The Ministry of Electronics and IT (MeitY), Niti Aayog, Department of Commerce, Department of Economic Affairs, Department of Consumer Affairs, and the Department for Promotion of Industry and Internal Trade (DPIIT) will also have to nominate representatives to the committee.

As per the order, the committee will “review whether existing provisions in the Competition Act, 2000 and rules and regulations, framed thereunder are sufficient to deal with the challenges that have emerged from the digital economy”. It will also examine the need for an ex-ante regulatory mechanism for digital markets through a separate legislation and study the practices of “systemically important digital intermediaries” which “limit or have the potential to cause harm in digital markets”.

In December 2022, the Standing Committee on Finance had proposed ex-ante regulations, category of systemically important digital intermediaries and a new digital competition law to curb anti-competitive practices in digital markets. According to the panel, these digital intermediaries should be classified based on their revenue, market capitalization and number of active business and end users.

The Competition Commission of India, late last year, slapped two penalties on Google in separate cases.
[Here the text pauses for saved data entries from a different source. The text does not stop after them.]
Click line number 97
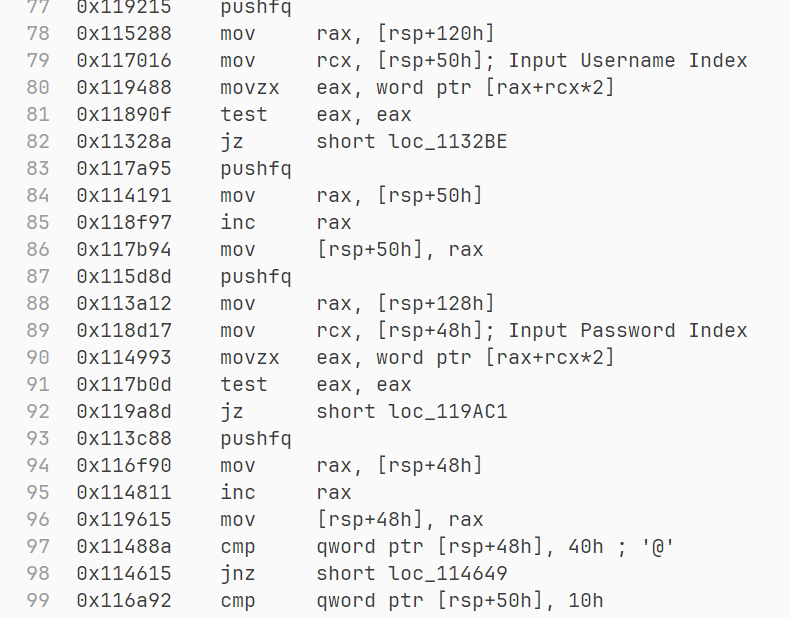This screenshot has height=618, width=790. pyautogui.click(x=37, y=547)
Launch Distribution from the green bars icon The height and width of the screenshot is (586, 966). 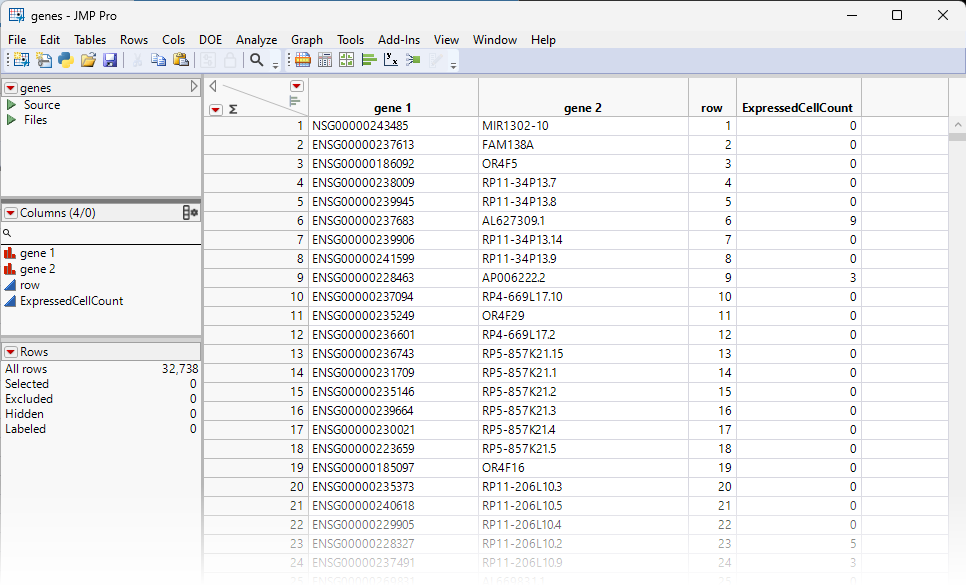(x=369, y=60)

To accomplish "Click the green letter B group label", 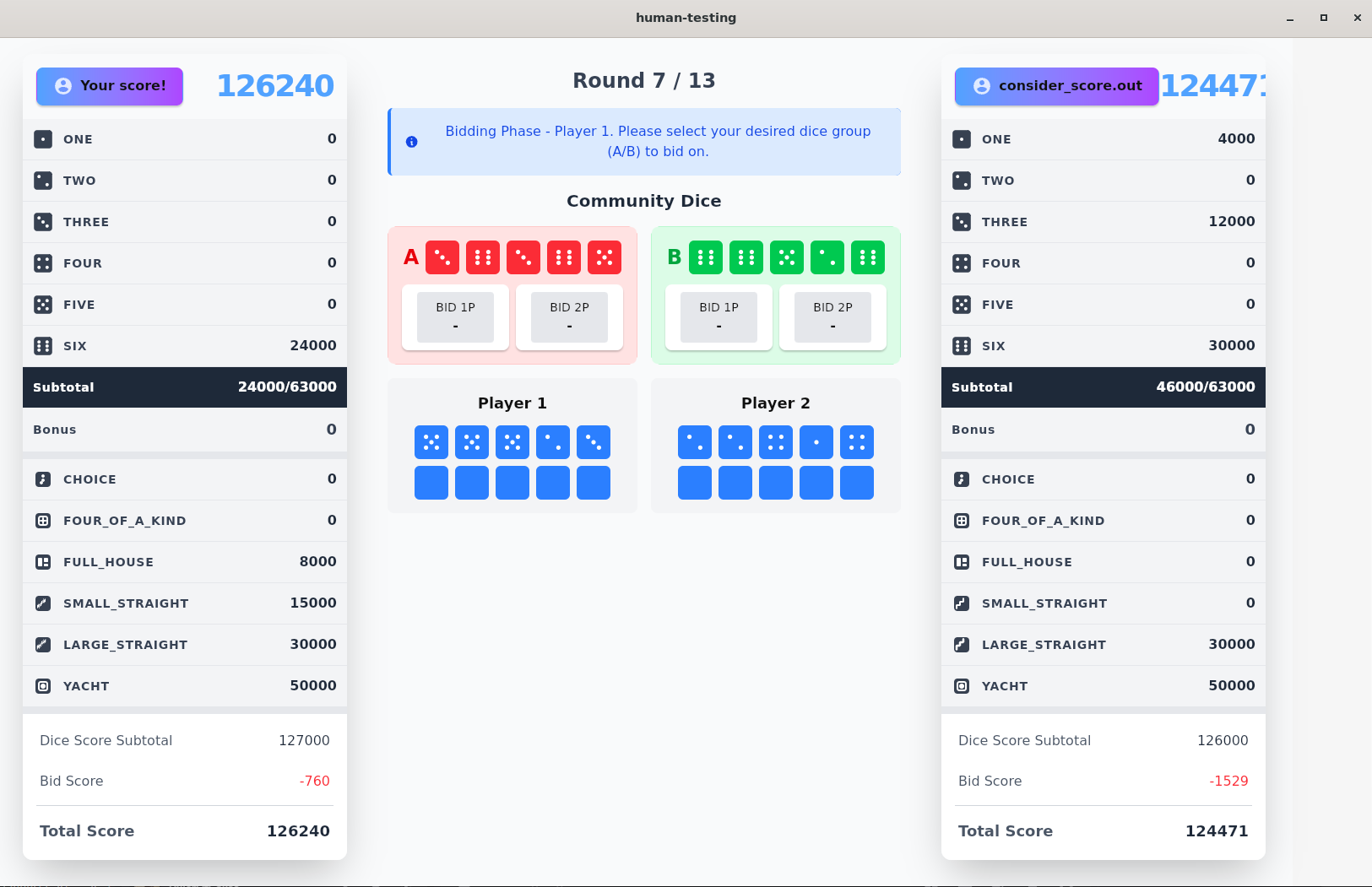I will pos(674,257).
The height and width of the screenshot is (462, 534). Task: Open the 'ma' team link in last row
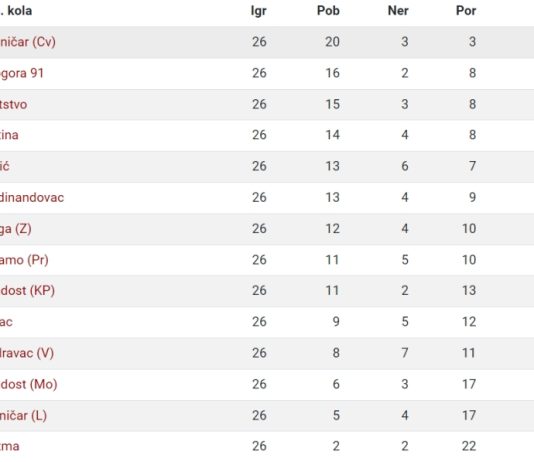[10, 446]
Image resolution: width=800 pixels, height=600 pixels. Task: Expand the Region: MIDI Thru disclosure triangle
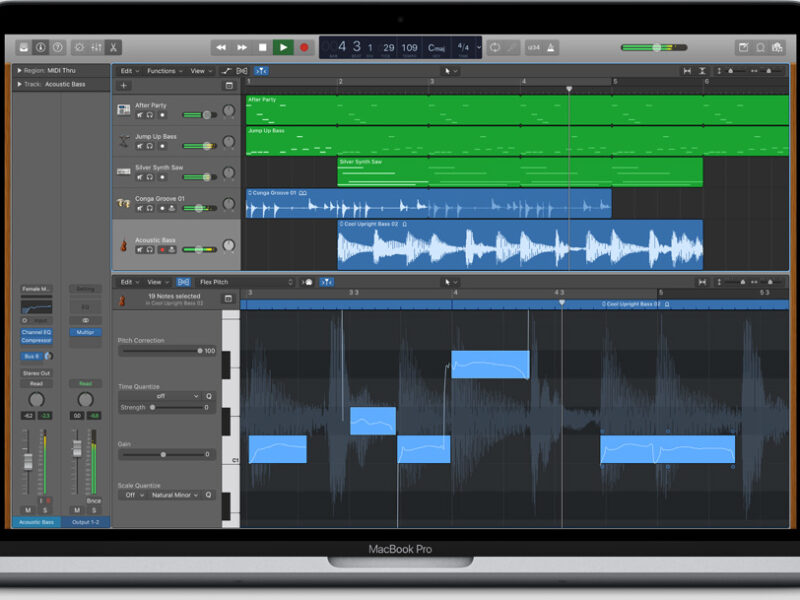coord(19,71)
One of the fines, worth over? 1,300 crore, has been imposed on the company for allegedly “abusing its dominant market position” in multiple categories related to the Android mobile device ecosystem in the country.

Aside from the monetary fines, the watchdog has also ordered Google not to deny access to its Play Services plugins to “disadvantaged” original equipment manufacturers (OEMs), and the licensing of the Play Store to OEMs should not be linked to the requirement of pre -installing Google search, Chrome browser, YouTube, Google Maps, Gmail or any other Google application. It has also asked Google not to restrict the ability of app developers to distribute their apps through side-loading – offering their apps outside of Google’s Play Store.

Google has said that the order will result in devices getting more expensive in India and leading to the proliferation of unchecked apps that will pose threats to individuals and national security.